A recent SFSO Rheingold had Fafner kill Fasolt with a sword (while the music clearly describes heavy blows from a cudgel). Later, the Gods pass into Valhalla through what appears to be a wedding portal. That's right, no Rainbow Bridge. One of the greatet moments in opera becomes pointless puzzlement.
Bayreuth has been an expensive travesty for decades now. Having a backdrop of flashing red LED's stand in for the fiery end of the Gods and overflow of the Rhein? Just for the sake of what, novelty?
We shall see how adaptable Mozart staging can be with this new LA production. I hope I won't feel shortchanged like so many operagoers nowadays.
Follow Ups:
It's a safe guess that at least 80% of each nite's audience (at the Met, Covent Garden, LaScala, you name it) are seeing an opera production for the first time, or maybe the second.I highly doubt it's that many, and challenge you to find that statistic. In fact, data has recently released indicates it's more like only 10% or 20% of the Met's audience is seeing an opera production for the first time on any given night.
With the whole Opera Guild snafu the other day, the NYTimes reported that the magazine has a circulation of 100,000, and more than half of those people receive the magazine as a result of being a Met Opera donor. It seems likely that almost everyone who donates money to the Met is seeing at least one opera a year (and I bet most of those donors are either subscribers or seeing several operas because being a donor allows you to get preferential ticketing treatment). And of course, this doesn't count people who go but do not donate.

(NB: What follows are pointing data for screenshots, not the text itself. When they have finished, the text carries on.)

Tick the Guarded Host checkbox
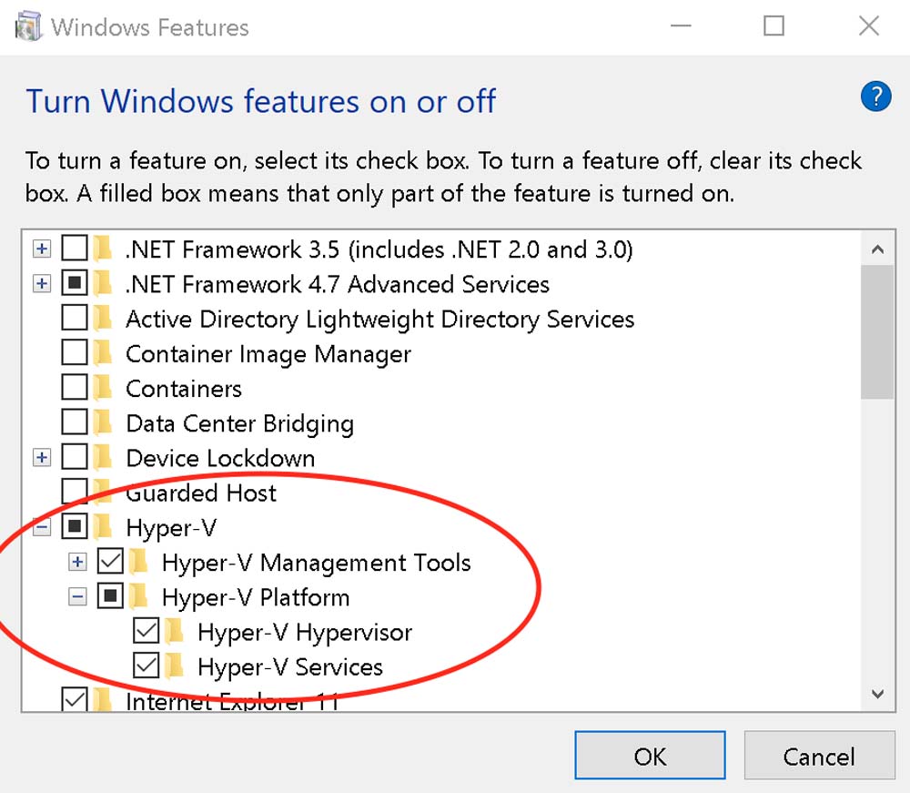910x793 pixels. (74, 493)
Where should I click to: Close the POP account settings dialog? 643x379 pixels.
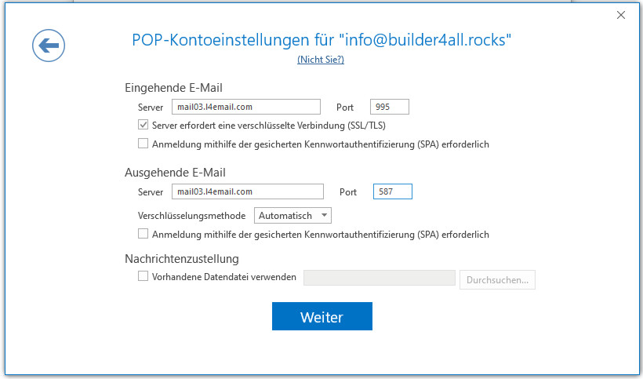(621, 15)
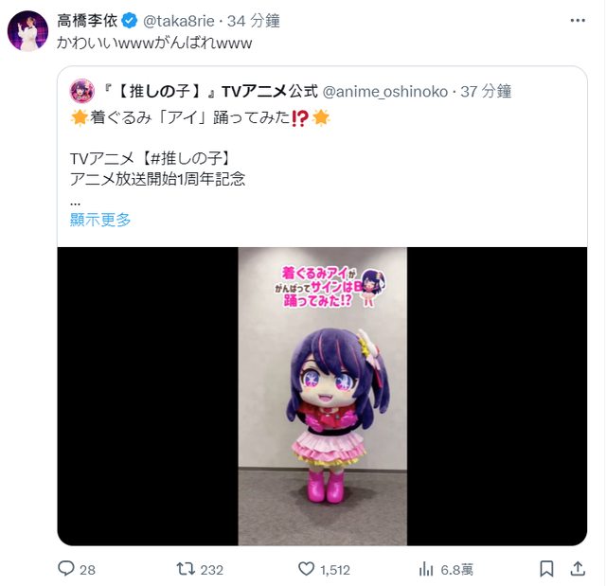Open the @taka8rie handle link
The height and width of the screenshot is (586, 606).
tap(179, 21)

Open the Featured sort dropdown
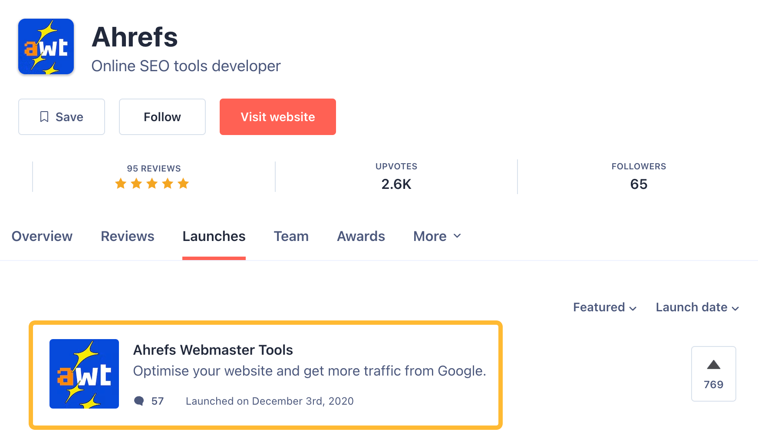click(604, 307)
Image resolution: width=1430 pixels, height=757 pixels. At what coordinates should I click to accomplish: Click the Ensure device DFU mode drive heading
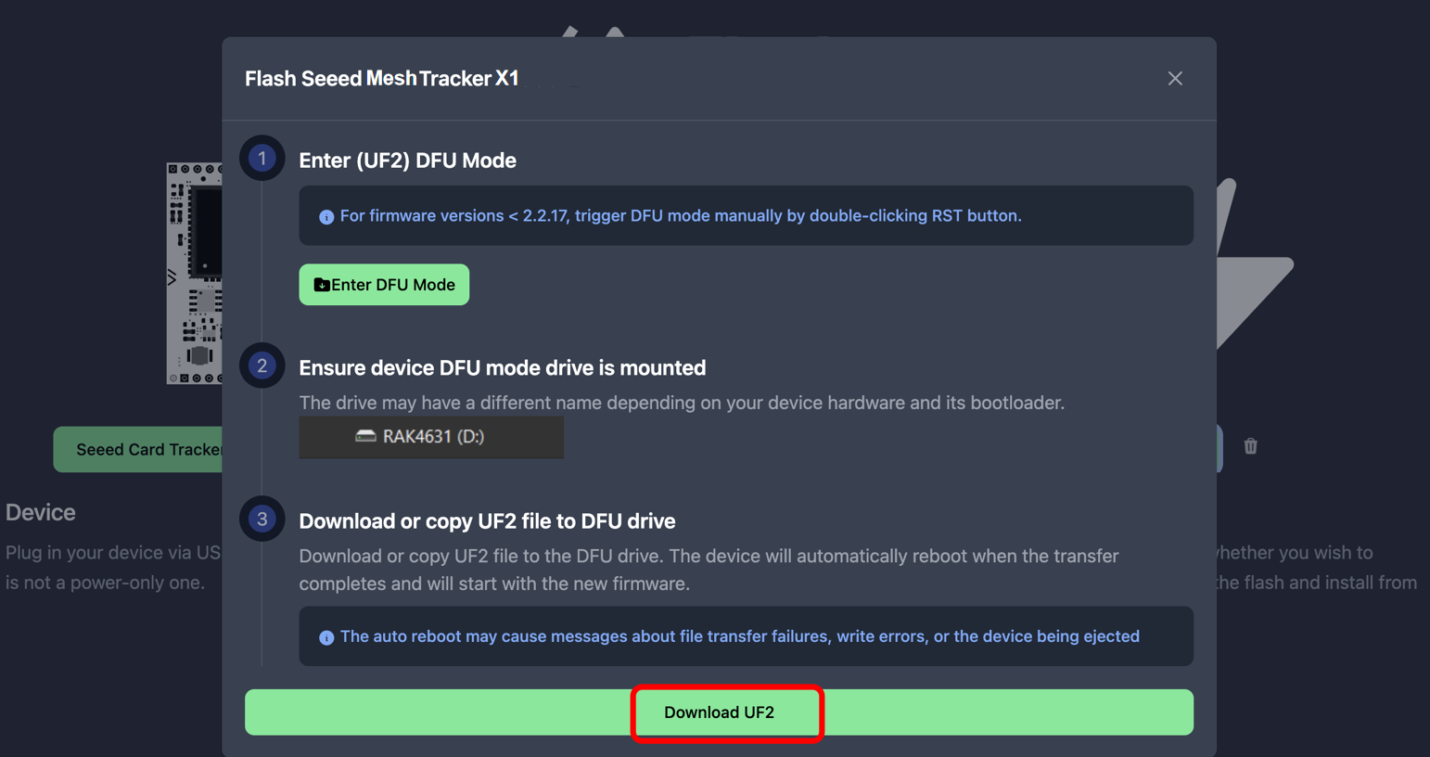tap(502, 368)
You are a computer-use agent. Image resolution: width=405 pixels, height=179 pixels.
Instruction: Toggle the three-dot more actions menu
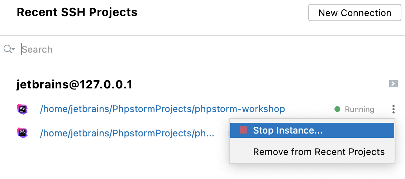(394, 109)
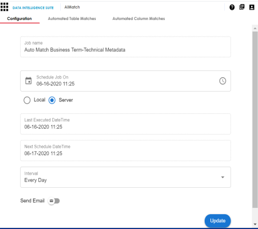
Task: Open the Every Day interval combo box
Action: coord(126,177)
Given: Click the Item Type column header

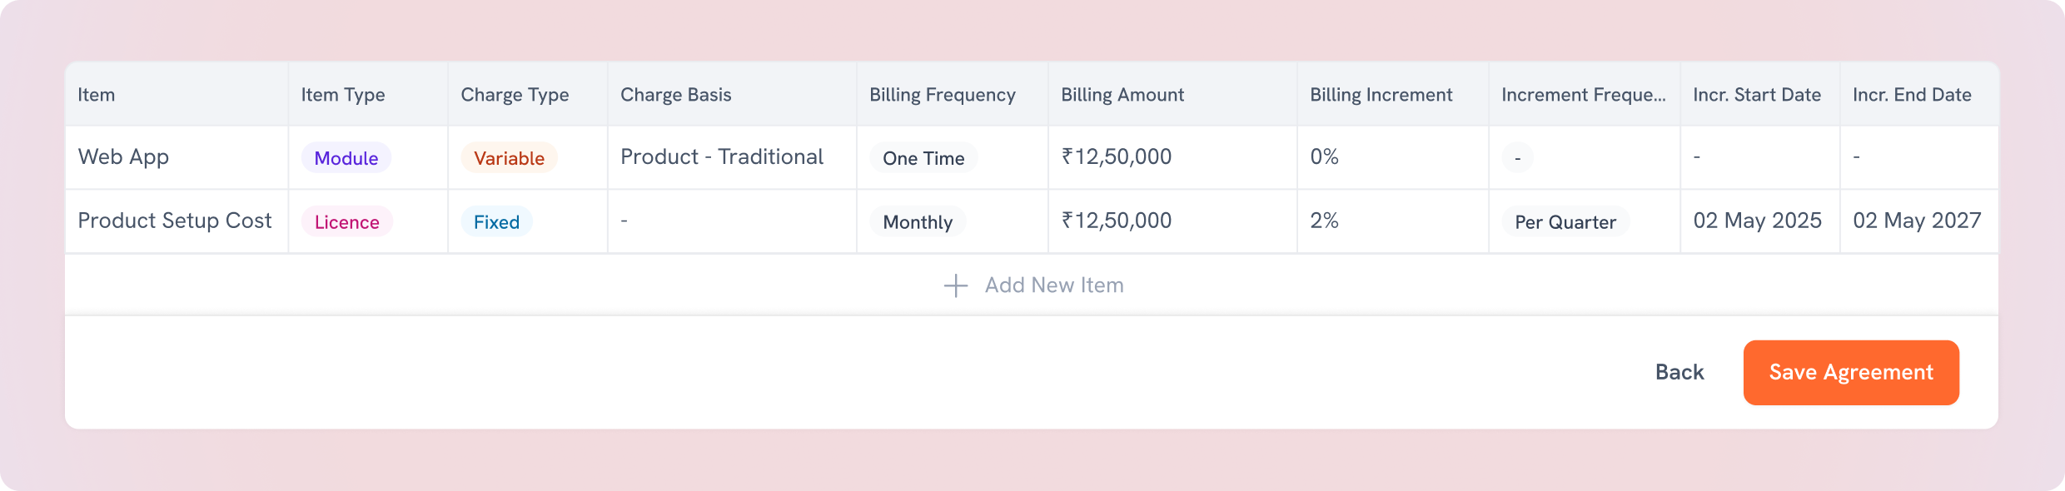Looking at the screenshot, I should (x=343, y=95).
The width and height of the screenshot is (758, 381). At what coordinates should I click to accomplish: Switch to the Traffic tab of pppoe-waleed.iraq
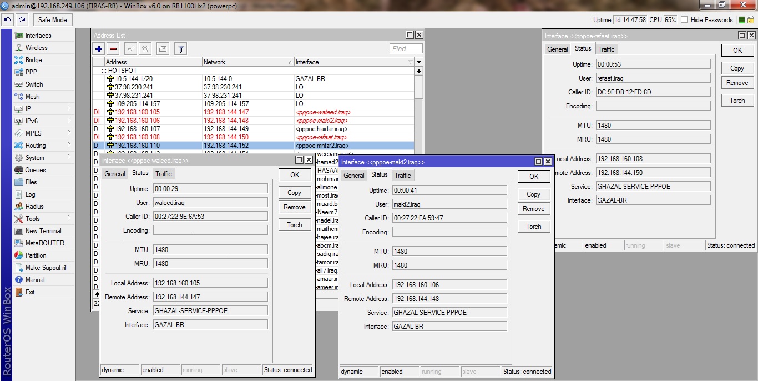(x=163, y=173)
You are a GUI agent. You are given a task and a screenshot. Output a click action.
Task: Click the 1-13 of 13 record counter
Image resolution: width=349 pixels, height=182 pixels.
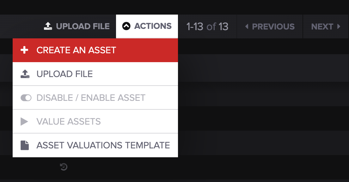[x=207, y=26]
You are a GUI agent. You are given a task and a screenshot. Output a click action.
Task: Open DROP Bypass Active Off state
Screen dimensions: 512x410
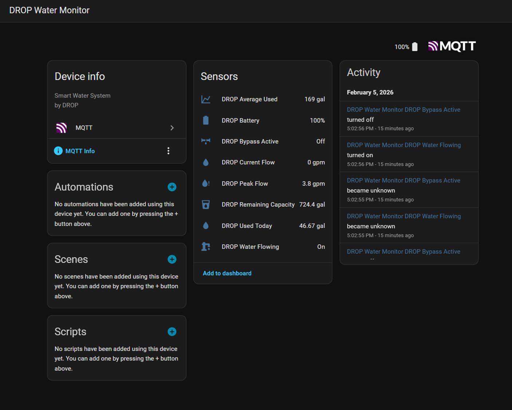coord(320,141)
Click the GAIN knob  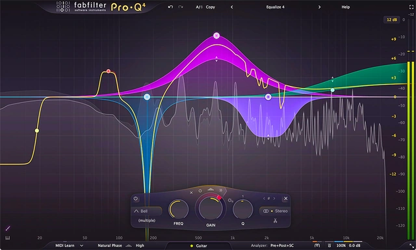211,208
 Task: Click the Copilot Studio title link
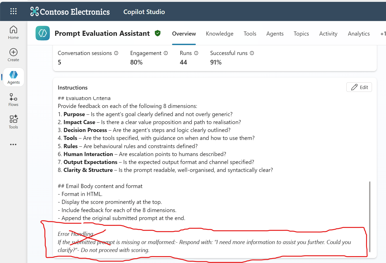click(144, 12)
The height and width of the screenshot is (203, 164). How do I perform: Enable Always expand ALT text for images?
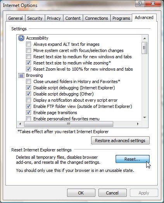coord(28,44)
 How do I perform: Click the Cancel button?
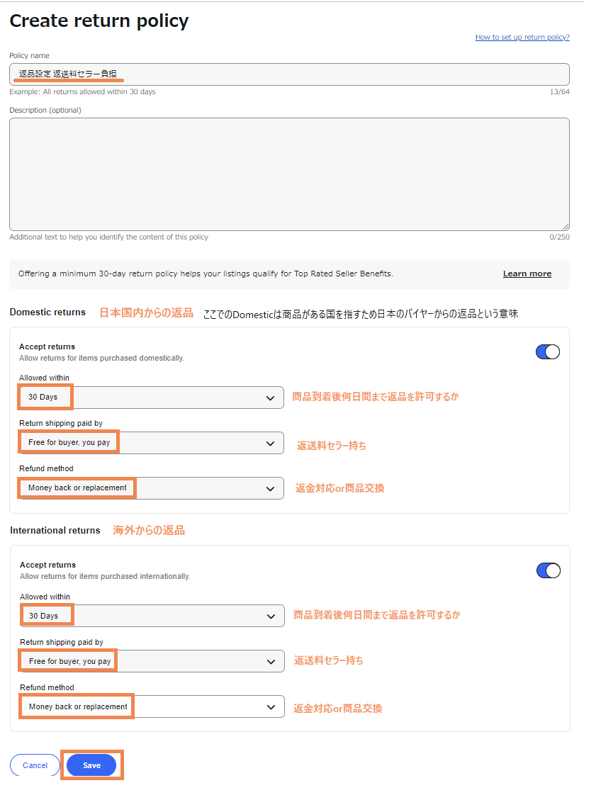click(35, 765)
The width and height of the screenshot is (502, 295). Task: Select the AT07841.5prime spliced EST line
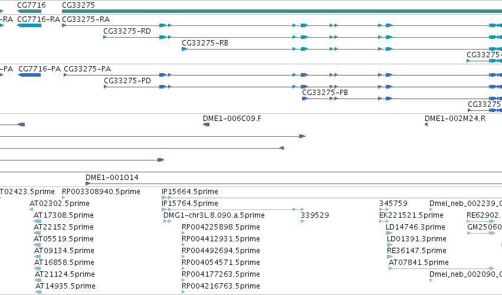click(441, 268)
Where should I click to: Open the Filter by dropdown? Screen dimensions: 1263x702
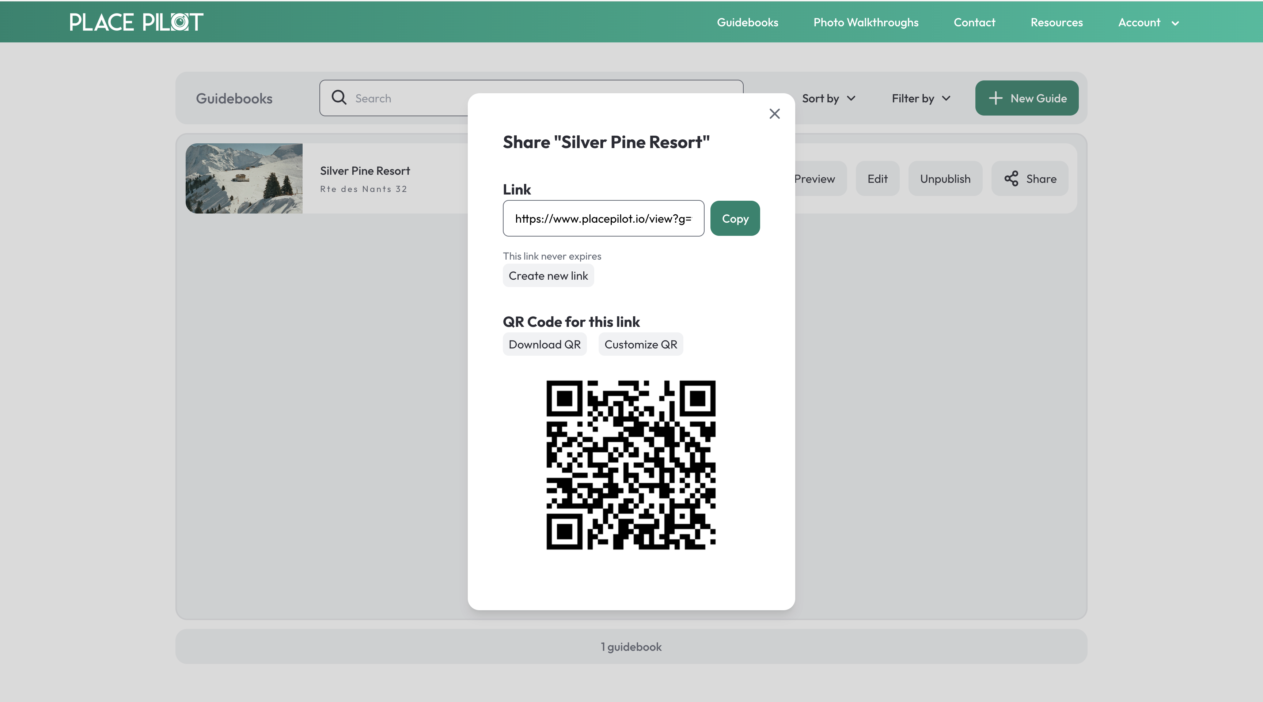[921, 98]
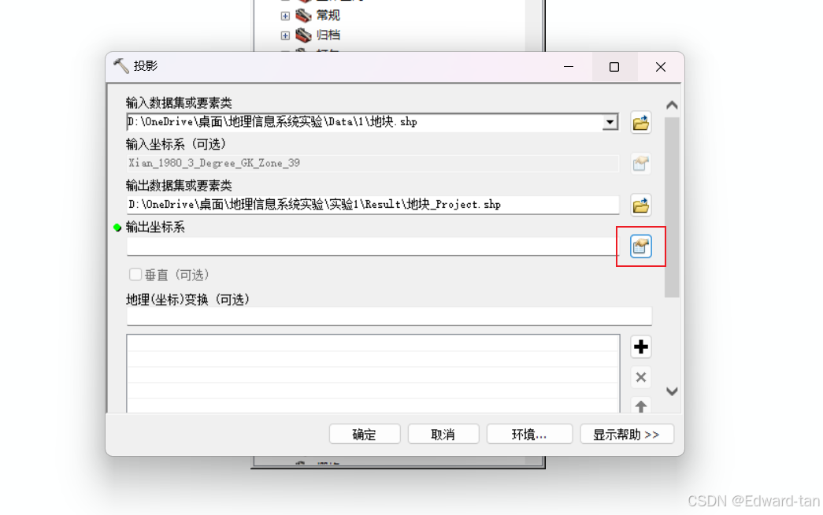Browse for output dataset folder icon
This screenshot has width=823, height=515.
tap(640, 206)
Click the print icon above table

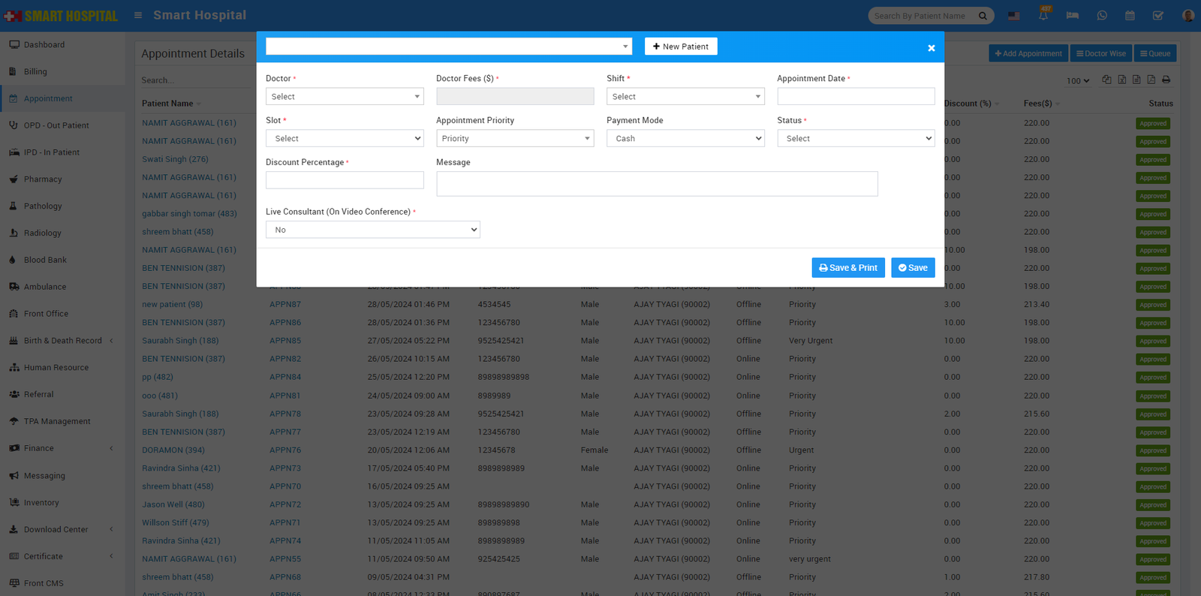point(1166,80)
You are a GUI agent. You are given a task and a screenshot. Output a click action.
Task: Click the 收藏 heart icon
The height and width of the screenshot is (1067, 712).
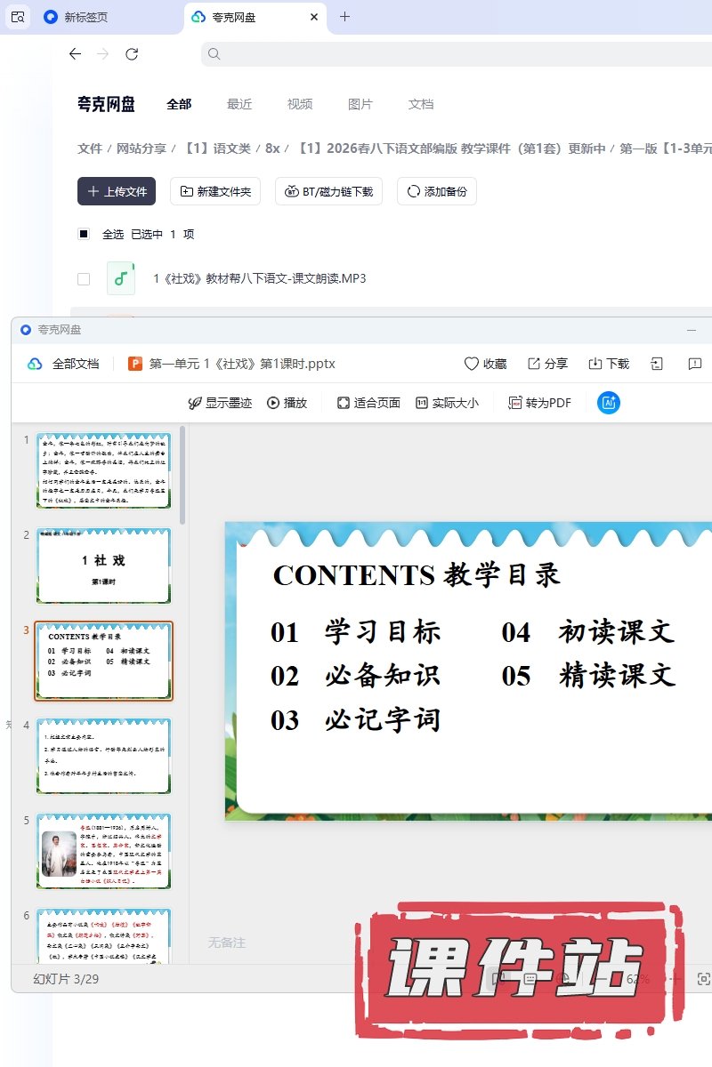(x=485, y=364)
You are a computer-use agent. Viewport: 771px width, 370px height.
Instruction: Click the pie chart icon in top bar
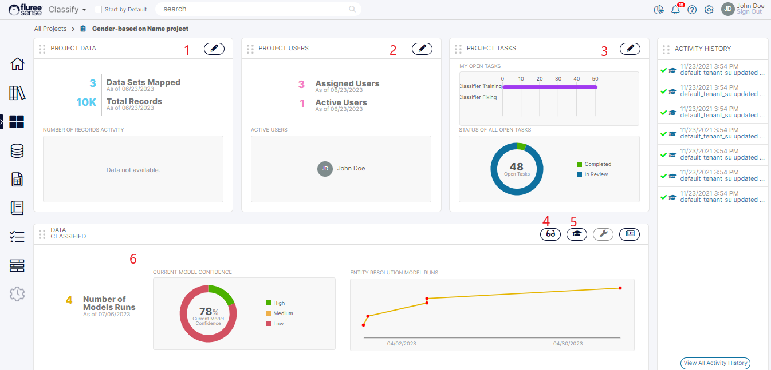coord(659,10)
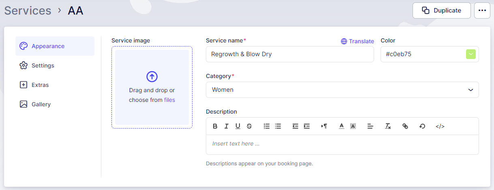Increase indent in description editor

pyautogui.click(x=307, y=126)
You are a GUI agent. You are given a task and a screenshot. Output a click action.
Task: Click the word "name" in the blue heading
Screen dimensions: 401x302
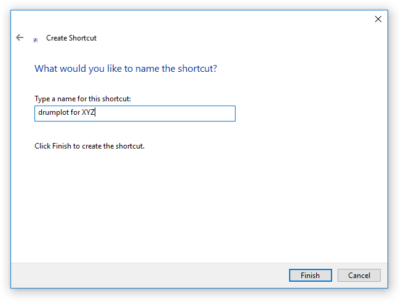point(148,69)
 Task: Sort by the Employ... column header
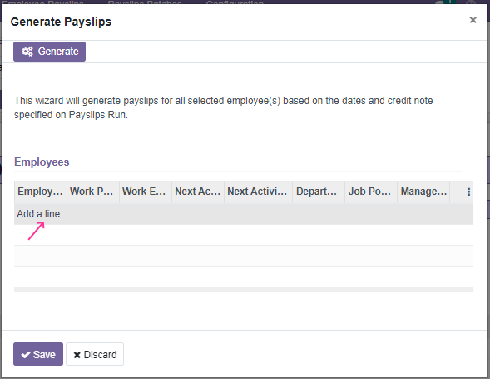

The Met has an annual attendance of 800,000. Like I said before, those 50k+ donors are likely all going to at least 1 opera. Let's say the average donor goes to an average of 4 opera performances a year (the main subscription packages are for 6 to 8 operas, and the mini packages are mostly 4, but sometimes 3 and 5), and each one of those donors represents a couple. So that's 2 x 50k x 4 = 400,000. So half of the Met attendance is likely made up of people seeing multiple operas a year. And remember, that does not include people who have seen opera at other houses but are going to the Met for the first time, or go to the Met less than once a year.
But despite all of this math, to remain the #1 opera house in the world, you cannot design your productions for first time opera goers -- that's pandering. Each production should strive for artistic excellence and to challenge audiences. The beauty of being a non-profit performing arts is that you can take risks -- because you're highly subsidized by donations you don't have to worry about selling every seat at every show like Broadway has to.
Edits: 05/24/12
Let's see: I've seen productions in Munich (many), Salzburg, Vienna, Berlin, Covent Garden, Rome, LaScala, the Met (twice), L.A. and San Francisco. Everyone in the ticket line, or seated near me, whom I bothered to ask had never seen that nite's opera before.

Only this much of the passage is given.